**The problem:** Set down exactly each line of the entries below, beginning at the one that contains "Click the lock" and ending at the last, and no others.

[Collected data]
○ ○ ○
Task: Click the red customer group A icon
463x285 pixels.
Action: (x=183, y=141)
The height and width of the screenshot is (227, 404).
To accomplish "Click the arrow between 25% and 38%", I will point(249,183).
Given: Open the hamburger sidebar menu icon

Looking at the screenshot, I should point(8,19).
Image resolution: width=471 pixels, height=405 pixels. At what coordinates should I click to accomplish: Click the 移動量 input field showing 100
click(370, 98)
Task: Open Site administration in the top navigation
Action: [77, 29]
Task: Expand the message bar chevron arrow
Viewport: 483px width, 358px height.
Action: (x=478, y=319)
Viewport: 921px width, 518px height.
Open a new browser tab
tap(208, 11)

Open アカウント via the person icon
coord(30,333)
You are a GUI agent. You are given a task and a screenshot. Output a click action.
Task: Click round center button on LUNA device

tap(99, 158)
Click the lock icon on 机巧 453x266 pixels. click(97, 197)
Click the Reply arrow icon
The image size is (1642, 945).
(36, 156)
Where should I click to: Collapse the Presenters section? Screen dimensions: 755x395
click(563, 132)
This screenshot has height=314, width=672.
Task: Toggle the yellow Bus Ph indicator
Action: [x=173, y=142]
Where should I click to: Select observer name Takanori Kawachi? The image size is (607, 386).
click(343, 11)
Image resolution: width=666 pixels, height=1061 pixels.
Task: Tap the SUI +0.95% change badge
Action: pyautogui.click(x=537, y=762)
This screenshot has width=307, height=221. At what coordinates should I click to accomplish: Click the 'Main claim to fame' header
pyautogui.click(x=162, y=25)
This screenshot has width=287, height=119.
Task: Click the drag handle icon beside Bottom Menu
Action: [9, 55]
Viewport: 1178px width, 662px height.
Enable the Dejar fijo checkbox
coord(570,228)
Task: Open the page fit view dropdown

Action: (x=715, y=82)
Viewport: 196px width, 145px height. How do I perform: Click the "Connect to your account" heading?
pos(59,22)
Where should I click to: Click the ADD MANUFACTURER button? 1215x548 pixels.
○ ○ ○
**Exercise solution:**
Click the lock icon on 机巧 453x266 pixels. click(97, 197)
Click the Reply arrow icon
The image size is (1642, 945).
(36, 156)
Where should I click to: Collapse the Presenters section? Screen dimensions: 755x395
click(563, 132)
This screenshot has height=314, width=672.
Task: Toggle the yellow Bus Ph indicator
Action: [x=173, y=142]
Where should I click to: Select observer name Takanori Kawachi? The image size is (607, 386).
click(343, 11)
Image resolution: width=666 pixels, height=1061 pixels.
Task: Tap the SUI +0.95% change badge
Action: pyautogui.click(x=537, y=762)
This screenshot has width=307, height=221. At what coordinates should I click to accomplish: Click the 'Main claim to fame' header
pyautogui.click(x=162, y=25)
This screenshot has width=287, height=119.
Task: Click the drag handle icon beside Bottom Menu
Action: [9, 55]
Viewport: 1178px width, 662px height.
Enable the Dejar fijo checkbox
coord(570,228)
Task: Open the page fit view dropdown

Action: (x=715, y=82)
Viewport: 196px width, 145px height. How do I perform: Click the "Connect to your account" heading?
pos(59,22)
Where should I click to: Click the ADD MANUFACTURER button? 1215x548 pixels.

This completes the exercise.